Editor’s note: We endeavor to bring you the top voices on current events representing a range of perspectives. Below is a column arguing that coronavirus restrictions should be lifted immediately. You can find a counterpoint here, where Dr. Anthony Harris argues that we should lift restrictions gradually.
After 14 months of ever-evolving COVID-19-related government restrictions, it is time for a full return to our pre-pandemic legal norms.
With widely available COVID-19 vaccines, improved treatments and manageable hospitalization rates, there is no longer anything approaching compelling public health justifications for state and local officials to prevent Americans from socializing, engaging in commerce, and most importantly, properly educating our children.

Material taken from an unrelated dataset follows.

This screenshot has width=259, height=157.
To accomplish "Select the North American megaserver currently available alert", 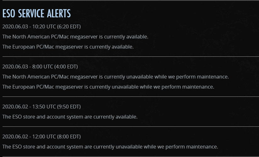I will click(x=75, y=37).
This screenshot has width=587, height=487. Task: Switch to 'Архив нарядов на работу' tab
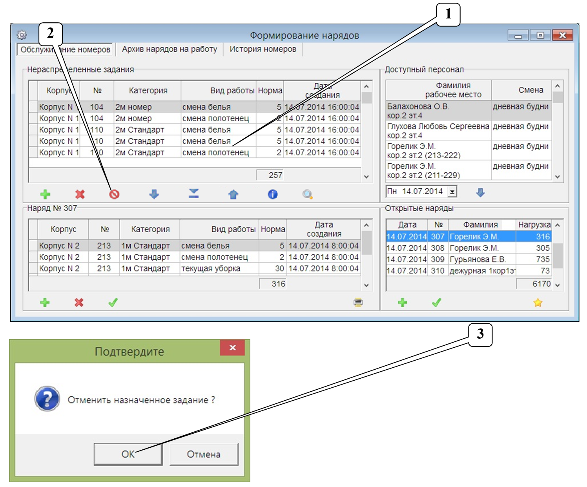(169, 49)
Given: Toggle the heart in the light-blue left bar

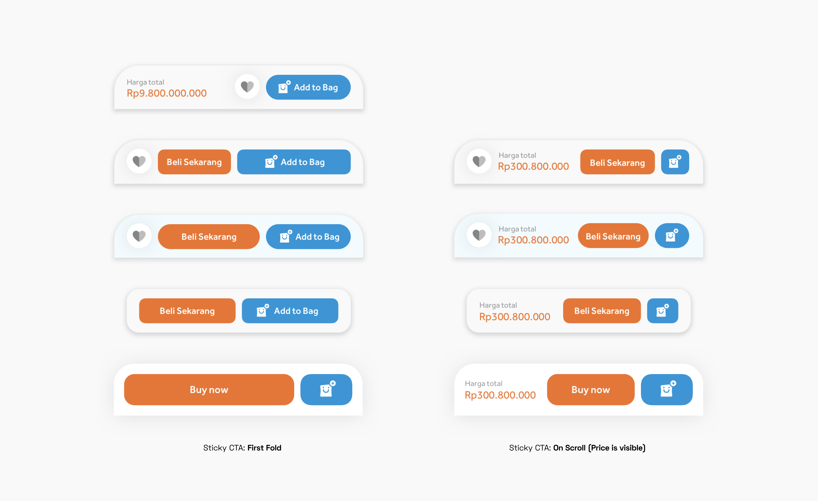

While the politicization of the virus may have been somewhat predictable during the hard-fought 2020 election cycle, it has left an ideological gulf in our perception of COVID-19 risks and our thoughts about how to deal with them. On the left, many have exaggerated ideas of how likely the coronavirus is to result in hospitalization and have adopted an ideology of “safetyism” under which the government is expected to drive down infection risks to zero, irrespective of other societal harms the restrictions may cause. On the right, some have responded with skepticism, vaccine hesitancy and a penchant for risk-taking epitomized, in some ways, by the Trump administration holding a large party after Supreme Court Justice Amy Coney Barrett’s confirmation, which turned into a super-spreader event.

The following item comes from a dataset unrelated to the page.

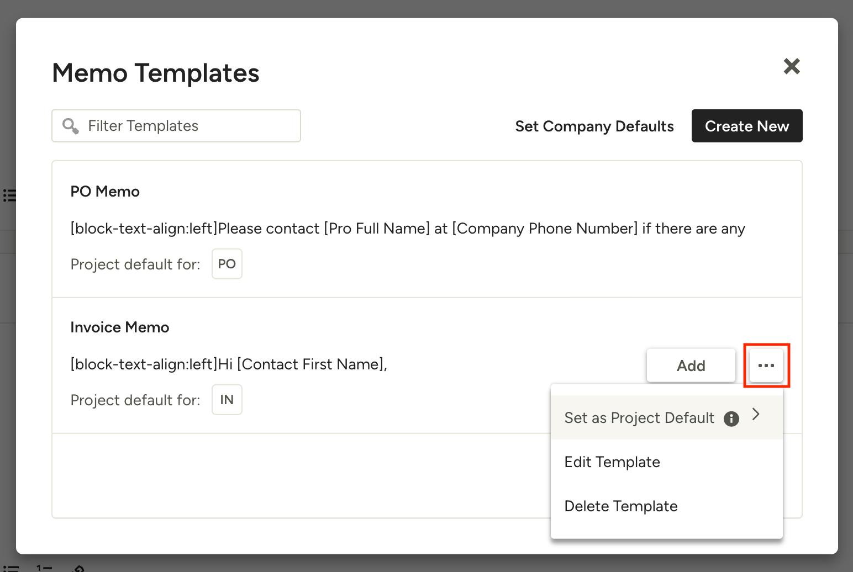
Task: Expand the Set as Project Default submenu chevron
Action: [756, 414]
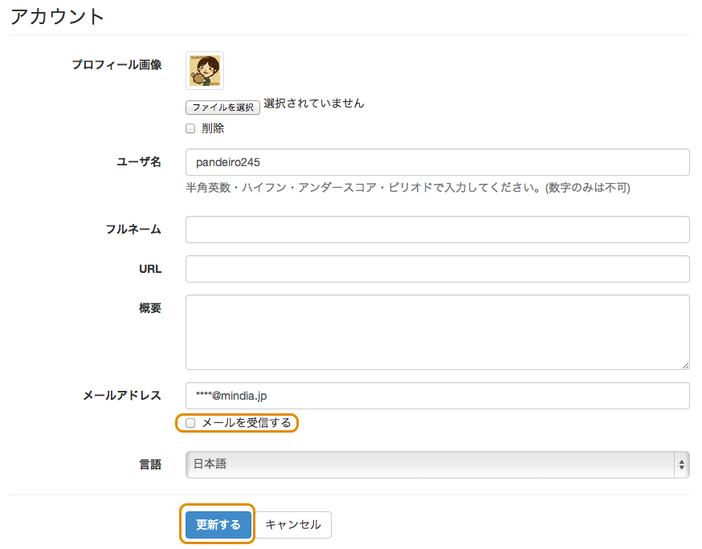
Task: Click the profile image thumbnail
Action: pyautogui.click(x=205, y=71)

In the early days of the pandemic, some restrictions and precautions may have been reasonable. This author, and some others, opposed shelter-in-place edicts back then, not because we weren’t willing to remain at home for a few weeks, but, because we feared that many government restrictions would last much longer and that some could become a permanent part of American life.
In some parts of the country, these fears are being realized. For example, two Massachusetts communities have extended their outdoor mask mandates, in contravention of state and Centers for Disease Control and Prevention (CDC) guidance. The District of Columbia’s local government has recently vacillated over its outdoor mask mandate despite minimal evidence of outdoor spread amongst the unvaccinated.
Fortunately, deep blue California is now moving in the right direction, with Gov. Gavin Newsom announcing the state’s “Blueprint for a Safer Economy” that has four color-coded tiers showing which activities are allowed and which businesses can be open, will end on June 15.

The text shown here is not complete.